EXERCISE PROMPT: Of the lines in the data below, write out exactly those from the one holding "Leyas första riktiga skoldag (509, 927)" through the one holding "Födelsedagskalas (509, 437)", both included.

Saved entries
┄┄┄┄┄┄

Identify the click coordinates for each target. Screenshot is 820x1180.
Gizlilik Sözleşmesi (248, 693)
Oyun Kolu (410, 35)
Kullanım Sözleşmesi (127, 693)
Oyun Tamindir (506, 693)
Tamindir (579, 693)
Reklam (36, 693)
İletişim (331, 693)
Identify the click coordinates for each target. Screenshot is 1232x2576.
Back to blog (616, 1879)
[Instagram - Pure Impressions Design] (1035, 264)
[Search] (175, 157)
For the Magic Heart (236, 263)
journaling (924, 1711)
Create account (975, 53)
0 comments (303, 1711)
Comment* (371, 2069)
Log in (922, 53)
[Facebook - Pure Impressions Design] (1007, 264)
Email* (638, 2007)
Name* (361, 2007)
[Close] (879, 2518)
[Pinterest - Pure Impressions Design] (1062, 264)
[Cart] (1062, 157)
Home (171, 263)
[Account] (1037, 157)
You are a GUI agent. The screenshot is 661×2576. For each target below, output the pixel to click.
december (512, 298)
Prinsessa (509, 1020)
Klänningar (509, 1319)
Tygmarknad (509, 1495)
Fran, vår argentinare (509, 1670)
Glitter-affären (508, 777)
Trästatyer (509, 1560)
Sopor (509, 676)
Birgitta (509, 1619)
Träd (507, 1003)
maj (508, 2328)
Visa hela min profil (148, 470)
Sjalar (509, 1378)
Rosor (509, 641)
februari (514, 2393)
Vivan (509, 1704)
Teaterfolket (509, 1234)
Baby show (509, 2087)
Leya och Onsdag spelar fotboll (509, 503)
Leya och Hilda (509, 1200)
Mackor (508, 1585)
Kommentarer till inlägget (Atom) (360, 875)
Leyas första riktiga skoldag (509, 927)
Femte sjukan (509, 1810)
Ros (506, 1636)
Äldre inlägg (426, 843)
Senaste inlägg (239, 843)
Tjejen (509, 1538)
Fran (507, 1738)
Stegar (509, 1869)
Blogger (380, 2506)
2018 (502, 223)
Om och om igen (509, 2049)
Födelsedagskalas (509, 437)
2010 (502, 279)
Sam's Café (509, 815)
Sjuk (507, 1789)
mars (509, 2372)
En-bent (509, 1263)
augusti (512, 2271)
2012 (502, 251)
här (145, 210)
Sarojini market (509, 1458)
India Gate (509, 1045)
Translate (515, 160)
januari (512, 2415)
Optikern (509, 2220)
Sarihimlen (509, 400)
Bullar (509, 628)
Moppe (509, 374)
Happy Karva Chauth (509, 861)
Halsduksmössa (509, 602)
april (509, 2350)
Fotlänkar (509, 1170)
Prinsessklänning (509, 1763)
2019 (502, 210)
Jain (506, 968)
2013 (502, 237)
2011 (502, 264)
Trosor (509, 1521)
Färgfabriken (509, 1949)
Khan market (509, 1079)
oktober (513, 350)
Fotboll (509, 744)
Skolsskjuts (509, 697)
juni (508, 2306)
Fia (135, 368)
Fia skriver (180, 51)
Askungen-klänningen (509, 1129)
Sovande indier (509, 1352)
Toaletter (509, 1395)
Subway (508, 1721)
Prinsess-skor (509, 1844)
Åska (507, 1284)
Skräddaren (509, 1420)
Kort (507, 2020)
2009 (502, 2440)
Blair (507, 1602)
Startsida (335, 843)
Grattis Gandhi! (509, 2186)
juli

┄┄┄┄┄┄

ANSWER TO THIS EXERCISE:
Leyas första riktiga skoldag (509, 927)
Femte sjukan (509, 1810)
Ros (506, 1636)
Äldre inlägg (426, 843)
Senaste inlägg (239, 843)
Tjejen (509, 1538)
Fran (507, 1738)
Stegar (509, 1869)
Blogger (380, 2506)
2018 (502, 223)
Om och om igen (509, 2049)
Födelsedagskalas (509, 437)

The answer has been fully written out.